When you run polyzymd compare submit, the framework generates and submits a directed acyclic graph (DAG) of SLURM jobs:

                ┌─────────────────────┐
                │  Replicate Jobs     │
                │  (one per replicate │
                │   per condition)    │
                └──────────┬──────────┘
                           │ afterany
                ┌──────────▼──────────┐
                │  Aggregate Jobs     │
                │  (one per condition)│
                └──────────┬──────────┘
                           │ afterany
                ┌──────────▼──────────┐
                │  Finalize Job       │
                │  (compare + plot)   │
                └─────────────────────┘

Replicate jobs each run the per-replicate compute stage for one (condition, replicate) pair. Aggregate jobs wait for all replicates of their condition to finish, then run aggregate(). The finalize job waits for all aggregate jobs, then runs the cross-condition comparison and generates plots.

Each job includes automatic retry logic.

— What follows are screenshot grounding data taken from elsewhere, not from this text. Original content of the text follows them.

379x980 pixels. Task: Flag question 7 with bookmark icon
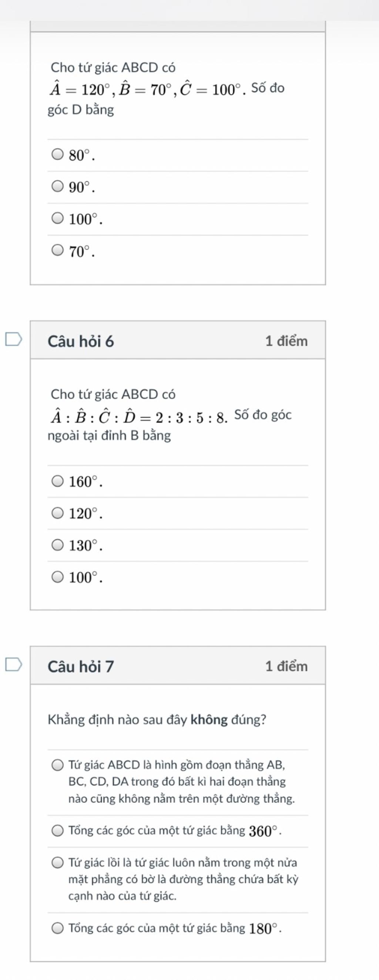pos(14,665)
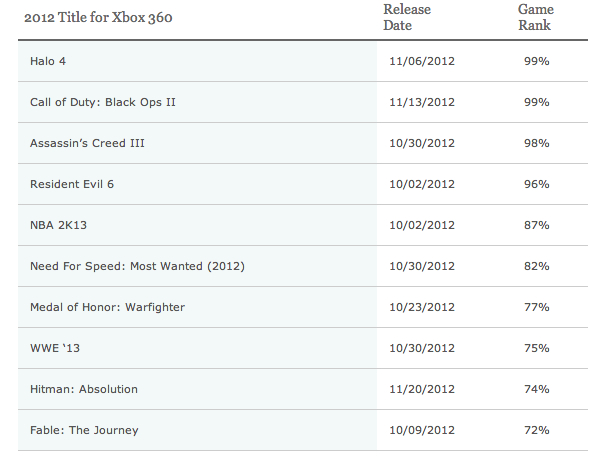Select the Resident Evil 6 title
603x470 pixels.
coord(72,184)
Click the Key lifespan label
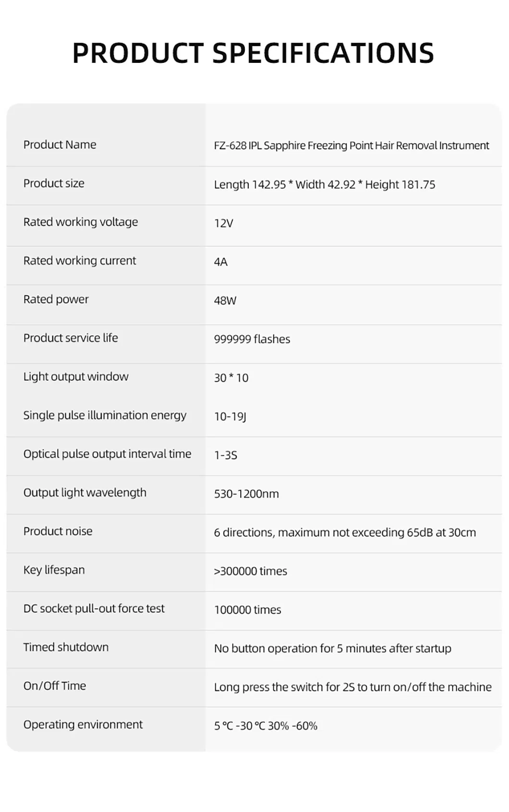The height and width of the screenshot is (812, 509). point(54,570)
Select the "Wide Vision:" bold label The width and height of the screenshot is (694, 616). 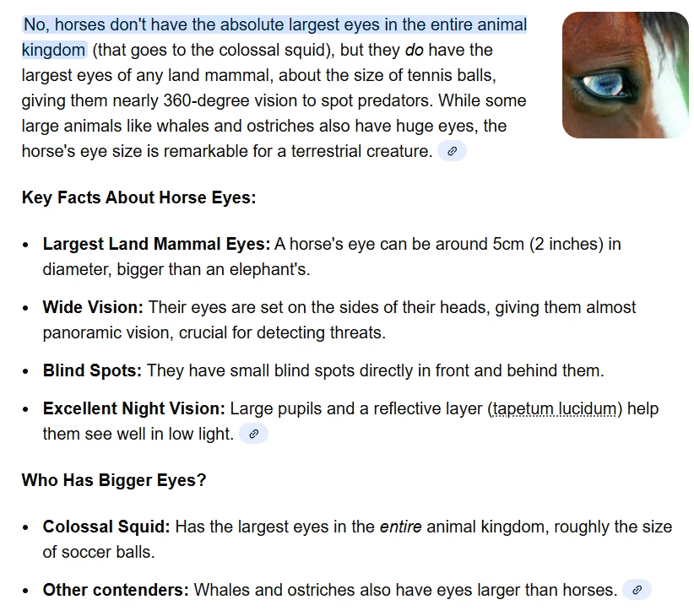93,307
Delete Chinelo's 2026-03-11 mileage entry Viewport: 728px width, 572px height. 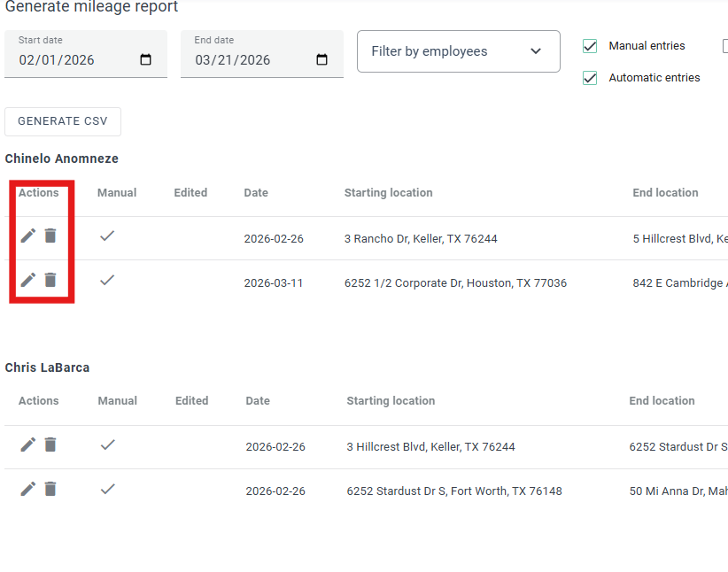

If a worker exits with a non-zero code, it requeues itself up to --max-retries times (default: 3) before marking the task as failed.

Submitting all enabled analyses with dependency ordering

Use compare submit-all to submit every enabled plugin from comparison.yaml in dependency order:

pixi run -e build polyzymd compare submit-all \
    -f comparison.yaml \
    --partition aa100 \
    --qos normal

This command:

discovers enabled plugins from plugins:
orders plugins by declared dependencies
submits each plugin DAG with cross-plugin finalize dependencies

Exclude one or more analyses with repeatable --exclude:

pixi run -e build polyzymd compare submit-all \
    -f comparison.yaml \
    --exclude sasa \
    --partition aa100

Use --dry-run to generate all scripts and print the submission summary table without dispatching jobs.

Framework finalize-only mode

The submission framework supports plugins that do not implement compute/aggregate stages and only run comparison/plot logic. For those plugins, the manifest pipeline mode is finalize_only, and submission creates a single finalize job.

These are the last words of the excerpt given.